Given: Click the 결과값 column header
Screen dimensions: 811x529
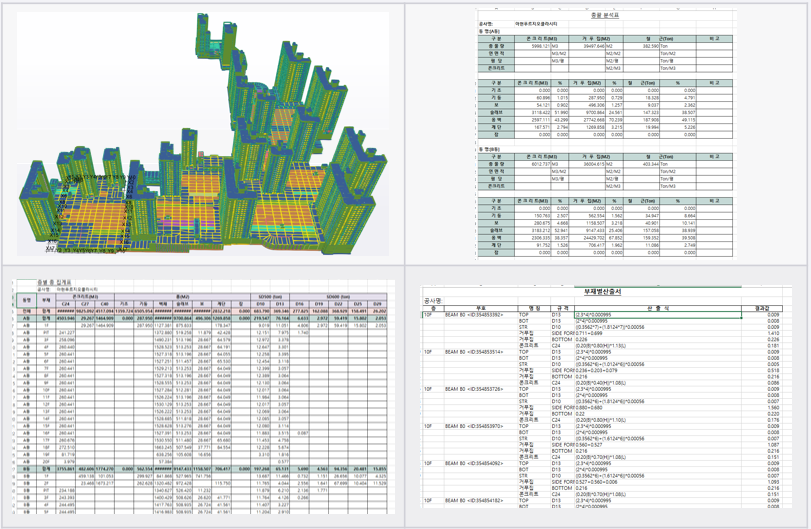Looking at the screenshot, I should 761,308.
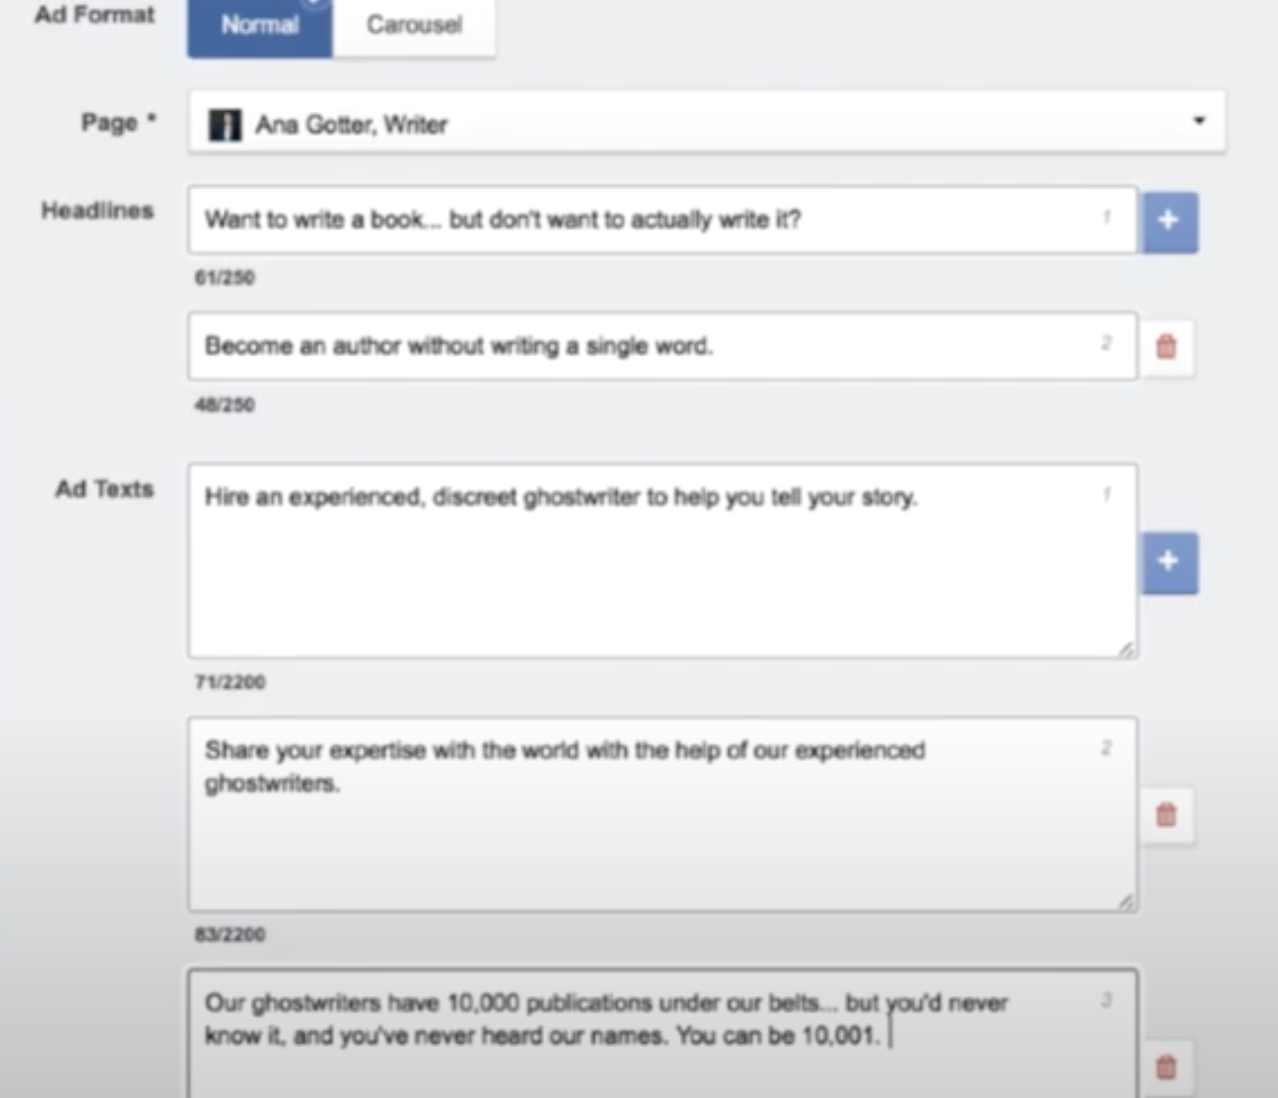Expand the Ana Gotter, Writer page selector

[706, 123]
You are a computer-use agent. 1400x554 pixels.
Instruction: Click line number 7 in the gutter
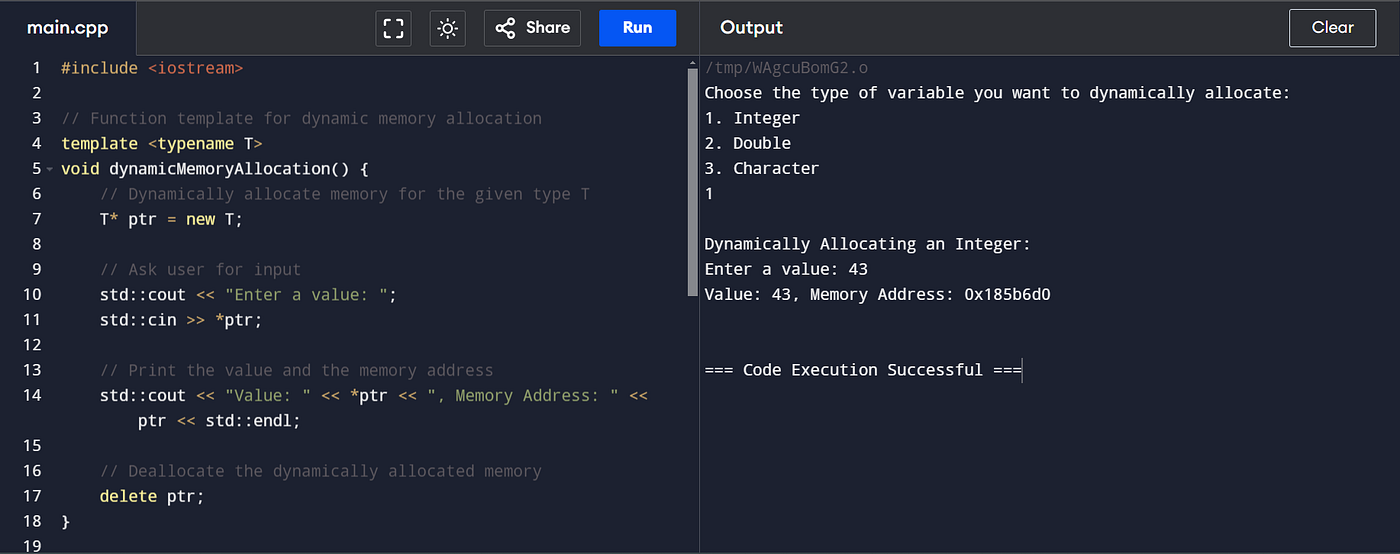(x=36, y=219)
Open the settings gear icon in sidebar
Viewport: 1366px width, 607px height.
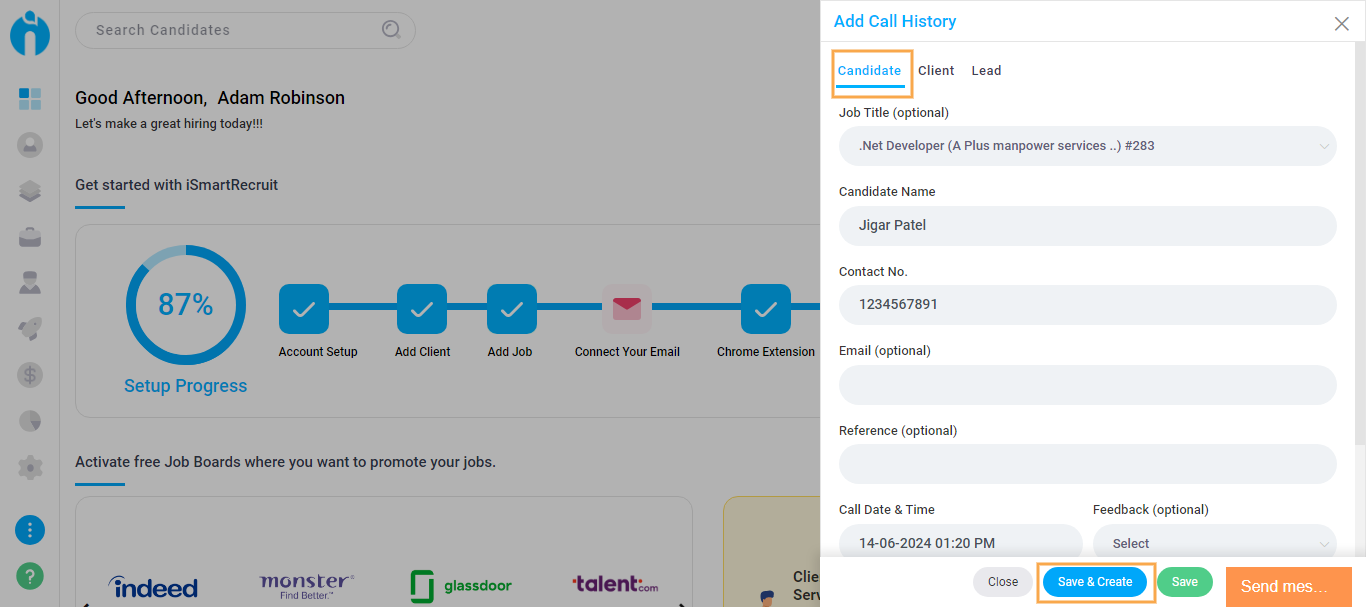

● ● ● ● ● ● ●

• EXERCISE BRIEF: Omit the pictures and restate the rest of the records verbatim.

• SOLUTION TO THE EXERCISE:
Given: Click the 결과값 column header
Screen dimensions: 811x529
Looking at the screenshot, I should 761,308.
Expand the Ana Gotter, Writer page selector

[706, 123]
You are a computer-use agent. 1400x554 pixels.
Instruction: Click line number 7 in the gutter
(x=36, y=219)
Open the settings gear icon in sidebar
Viewport: 1366px width, 607px height.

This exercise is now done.